EXERCISE REQUIREMENTS |
1: Answer these questions using the Applied One campaign page only, not the listing.
(a) How large is the campaign, in dollars?
(b) What does the campaign create at UBC?
(c) Which three groups will the reimagined educational spaces bring together?
2: From the Applied One campaign page, name every complex, massive world problem it mentions.
3: Carry on the Applied One campaign page from the point where it stops.

About Applied One
On the simplest level, this $300-million campaign creates an adaptable, sustainable applied science innovation hub at UBC.
Reinventing Spaces for Integrated Learning
With all the perspectives encompassed by the UBC Faculty of Applied Science united within Applied One, we will help turn the tide on the world’s most complex, massive problems, from social inequity and pandemics to the climate emergency. Reimagined and reconstructed educational spaces will bring together students, industry and community as members of solution-focused teams, furthering our commitment to visionary models of sustainability, inclusion and collaboration.
We need you to invest in this bold pivot and in the future it makes possible.
Configurable flex spaces
For new ways of “thinking and doing”

INFORMATION SHOWN |
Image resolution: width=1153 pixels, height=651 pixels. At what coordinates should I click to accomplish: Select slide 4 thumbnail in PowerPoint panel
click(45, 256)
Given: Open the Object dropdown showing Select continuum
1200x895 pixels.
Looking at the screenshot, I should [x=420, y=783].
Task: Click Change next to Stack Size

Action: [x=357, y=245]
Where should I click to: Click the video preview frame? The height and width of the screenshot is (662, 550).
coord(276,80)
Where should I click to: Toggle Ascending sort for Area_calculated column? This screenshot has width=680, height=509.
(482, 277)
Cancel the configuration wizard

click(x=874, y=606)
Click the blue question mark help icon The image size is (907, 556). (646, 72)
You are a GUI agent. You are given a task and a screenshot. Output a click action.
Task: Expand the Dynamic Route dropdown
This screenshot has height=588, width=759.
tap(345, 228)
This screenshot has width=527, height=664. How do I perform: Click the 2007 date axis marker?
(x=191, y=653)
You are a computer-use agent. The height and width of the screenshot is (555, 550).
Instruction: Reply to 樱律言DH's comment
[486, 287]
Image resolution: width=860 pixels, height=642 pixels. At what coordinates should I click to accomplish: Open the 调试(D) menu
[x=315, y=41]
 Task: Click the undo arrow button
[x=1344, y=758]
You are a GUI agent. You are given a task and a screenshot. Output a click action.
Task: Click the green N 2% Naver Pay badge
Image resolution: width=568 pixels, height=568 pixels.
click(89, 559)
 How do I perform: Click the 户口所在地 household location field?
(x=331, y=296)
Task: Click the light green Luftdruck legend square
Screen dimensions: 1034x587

LIST OF ANSWERS |
1:
(a) $300 million.
(b) An adaptable, sustainable applied science innovation hub.
(c) Students, industry and community.

2: Social inequity, pandemics, the climate emergency.

3:
- Design and Prototyping Labs
- Industry Collaboration Studio
- Student Makerspaces and Fabrication Labs
Emerging digital environments
For simultaneous global collaboration and industry prototyping
- Digital Collaboration Studio
- High-Performance Building Studio
- Net Positive Experimentation and Building Lab
Immersive, hands-on learning
Allowing our students to test and experience the future designs
- Indigenous Community Planning Studio
- Public Gathering and Collision Spaces
- Showcase for High-Performance Building Projects
Building for the Pivot
Imagine movable walls. High-ceiling hangars. Flex spaces that are easily purposed and repurposed for solution-focused team learning, teaching and research—a testing ground for the advances produced within. A place that embodies the very designs, technologies and policies we are teaching in our classes and testing in our studios. Whether exploring a new climate technology or affordable building design, students will experience the future in real-time.
Better Incentives, Faster Solutions
Despite the best intentions, many universities aren’t truly multidisciplinary (including our own). Why? Misplaced incentives. Architects primarily work with other architects—and engineers with engineers—because their access to space and funding depends on it.
Applied One will incentivize learning outside a student’s field—offering neutral spaces where the humanities and applied sciences can put jargon aside and combine efforts for more intentional action. Rather than standing apart as architects and planners and engineers, we will embrace ambiguity and become problem-solvers who act with intention—together.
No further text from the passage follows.